Aufgabe 1 — Wie lässt sich der Absatz, der mit „Die Zuordnung anhand des Standortes“ beginnt, im Auszug über US-Aktien kürzer fassen, ohne seine wesentlichen Fakten zu verlieren?
Aufgabe 2 — Welche Unternehmen und Personen werden im Auszug über US-Aktien namentlich genannt? Liste alle auf.
Aufgabe 3 — Setze den Text über US-Aktien nach seinem letzten Satz fort.

Auszug —
Über die Zuordnung eines Unternehmens zu einem Land lässt sich in unserer globalisierten Welt trefflich diskutieren. Zumeist erfolgt sie entsprechend dem Unternehmenssitz. Dabei spielt also beispielsweise keine Rolle, dass Nestlé weniger als 2 Prozent seines Umsatzes in der Schweiz tätigt oder dass die Deutsche Börse nur zu circa 15 Prozent deutschen Anteilseignern gehört.

Die Zuordnung anhand des Standortes kommt aus einer Zeit, in der der Aktionsradius von Unternehmen noch deutlich kleiner war. Wenn wir uns jetzt mit US-Aktien beschäftigen, müssen wir die Zeit also zurückdrehen. Das machen der neue Präsident und seine Äußerungen aber durchaus möglich. Demnach will Donald Trump ausschließlich die US-Wirtschaft stimulieren, wovon ausschließlich heimische Unternehmen profitieren sollen. Deren Gewinne und damit deren Aktien sollen steigen – soweit der klare Plan. Aber was bedeutet das konkret?

Datensatzeinträge —
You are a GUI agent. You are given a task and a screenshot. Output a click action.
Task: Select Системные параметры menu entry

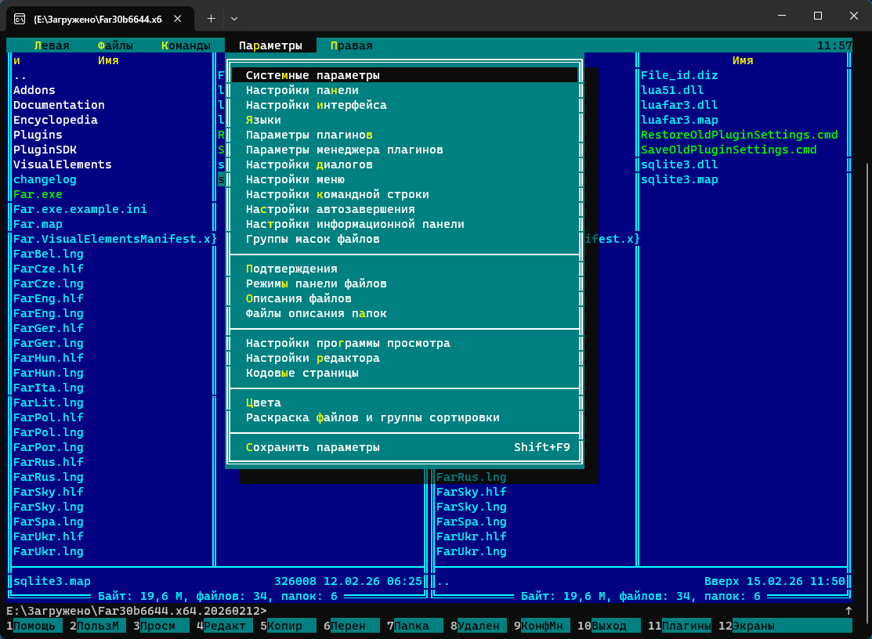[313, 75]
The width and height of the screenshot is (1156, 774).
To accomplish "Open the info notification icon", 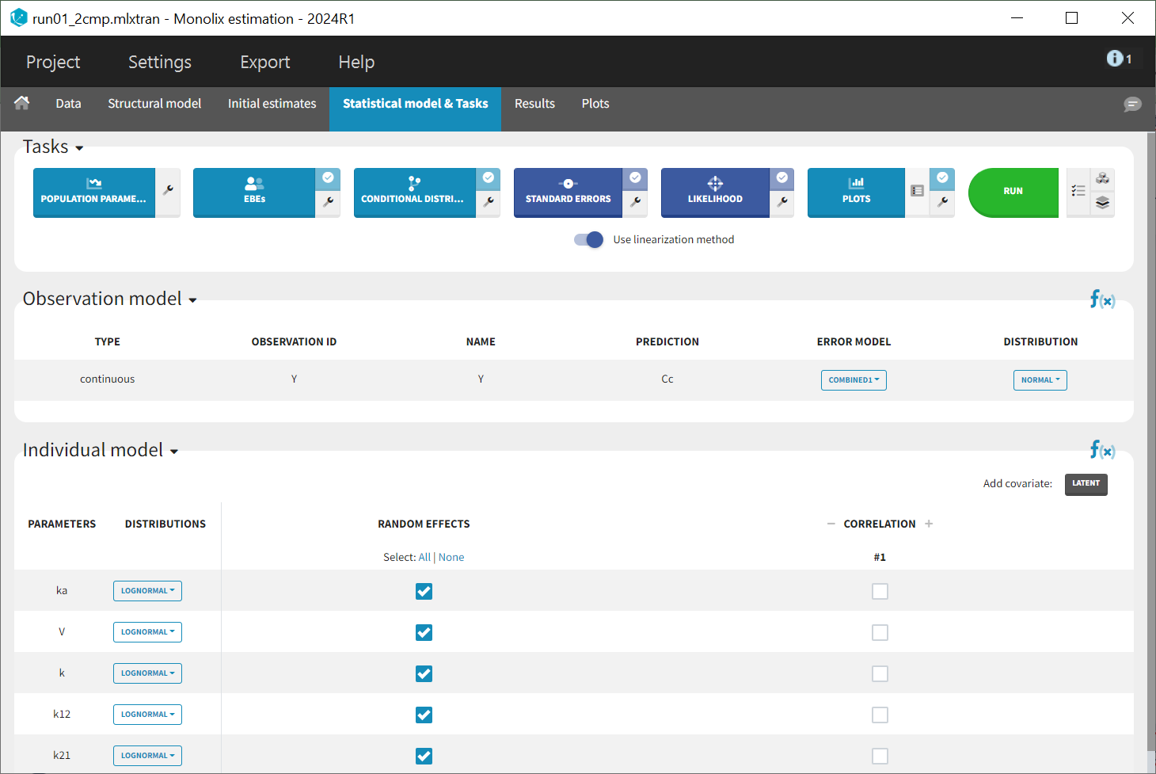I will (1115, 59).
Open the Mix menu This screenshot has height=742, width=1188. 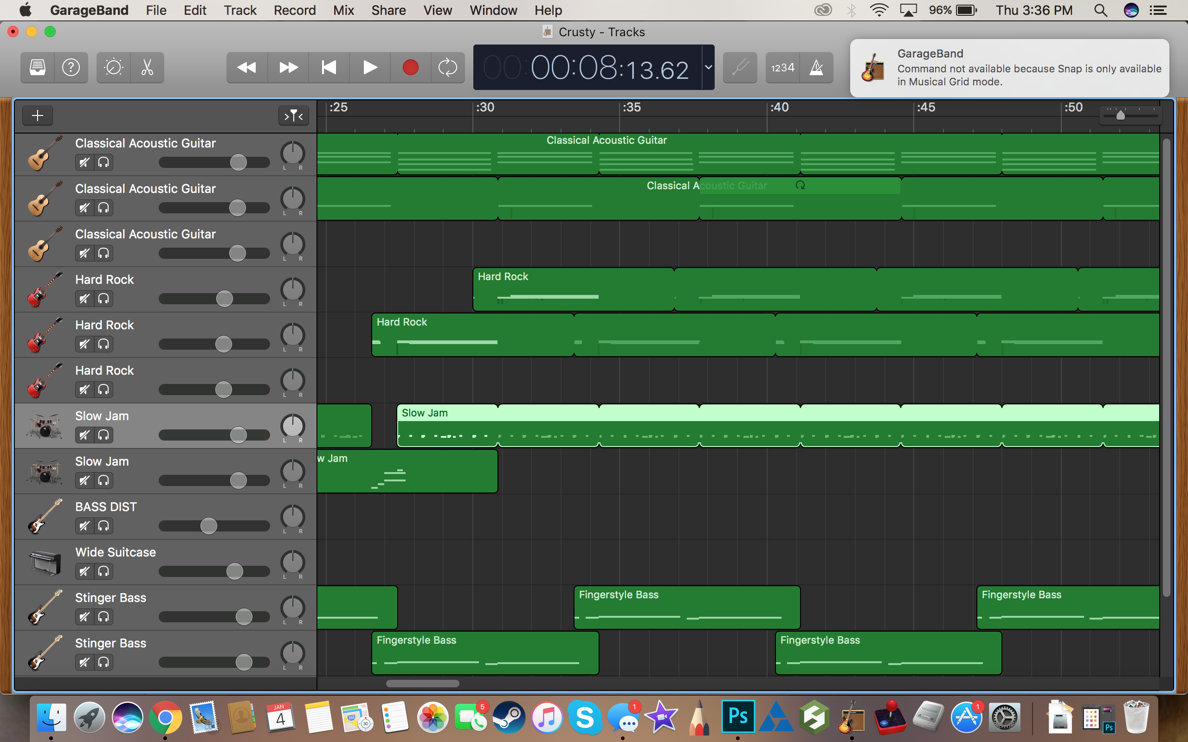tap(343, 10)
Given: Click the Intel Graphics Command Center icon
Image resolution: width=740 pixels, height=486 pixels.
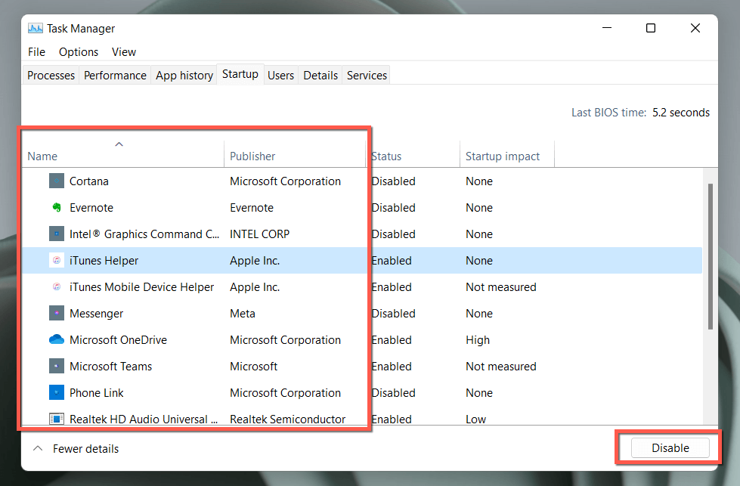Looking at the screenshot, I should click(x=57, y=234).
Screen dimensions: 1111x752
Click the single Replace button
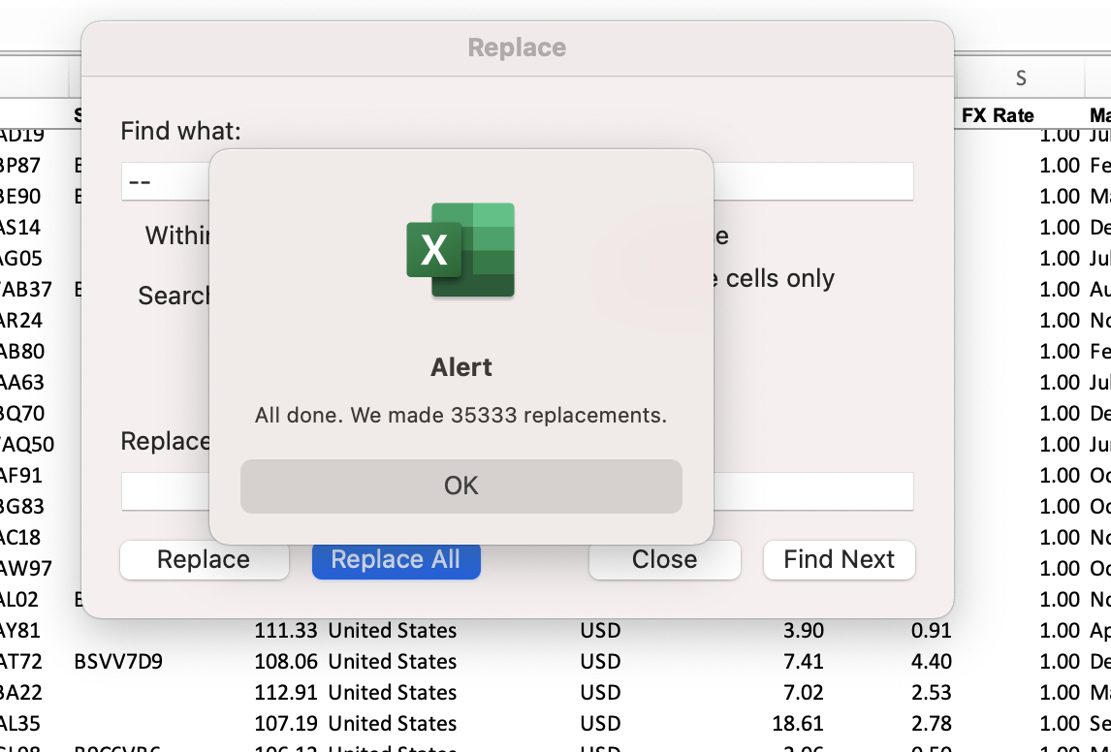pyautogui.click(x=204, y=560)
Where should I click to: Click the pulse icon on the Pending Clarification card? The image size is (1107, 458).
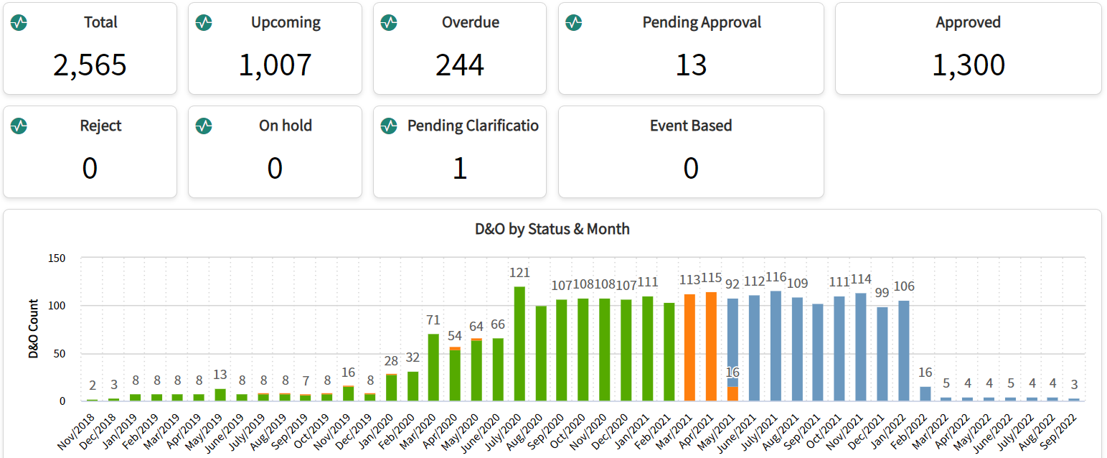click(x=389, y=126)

Ausgabe 1 — Die Zuordnung nach dem Standort stammt aus einer Zeit, in der Unternehmen einen deutlich kleineren Aktionsradius hatten. Bei US-Aktien muss man die Zeit daher zurückdrehen, was der neue Präsident mit seinen Äußerungen durchaus möglich macht. Donald Trump will ausschließlich die US-Wirtschaft stimulieren, damit allein heimische Unternehmen profitieren und deren Gewinne und Aktien steigen. Offen bleibt, was das konkret bedeutet.

Ausgabe 2 —
- Nestlé
- Deutsche Börse
- Donald Trump

Ausgabe 3 —
Viele von Trumps Äußerungen stehen im deutlichen Gegensatz zu denen seiner Minister. In einigen Fällen widerspricht sich der Präsident sogar selbst. Und dann sind da noch seine Äußerungen mit Bezug zu alternativen Fakten, also eher Unwahrheiten, sowie die Absichtserklärung für ein Einreiseverbot, deren Umsetzung schließlich juristisch gestoppt wurde.

Generell stellt sich die Frage, ob Aussagen von Donald Trump zukünftig eine gesicherte Basis für Handlungen darstellen. Es gibt Menschen, die komplexe Zusammenhänge in einfachen Worten erklären können. Andere hingegen freuen sich über ein Limit von 140 Zeichen, da dann eine differenzierte Betrachtung und ein volles Verständnis überhaupt nicht zum Ausdruck kommen können und so eigene Mängel verdeckt werden. Bei Donald Trump warten wir noch auf ein Zeichen, nicht zur zweiten Gruppe zu gehören.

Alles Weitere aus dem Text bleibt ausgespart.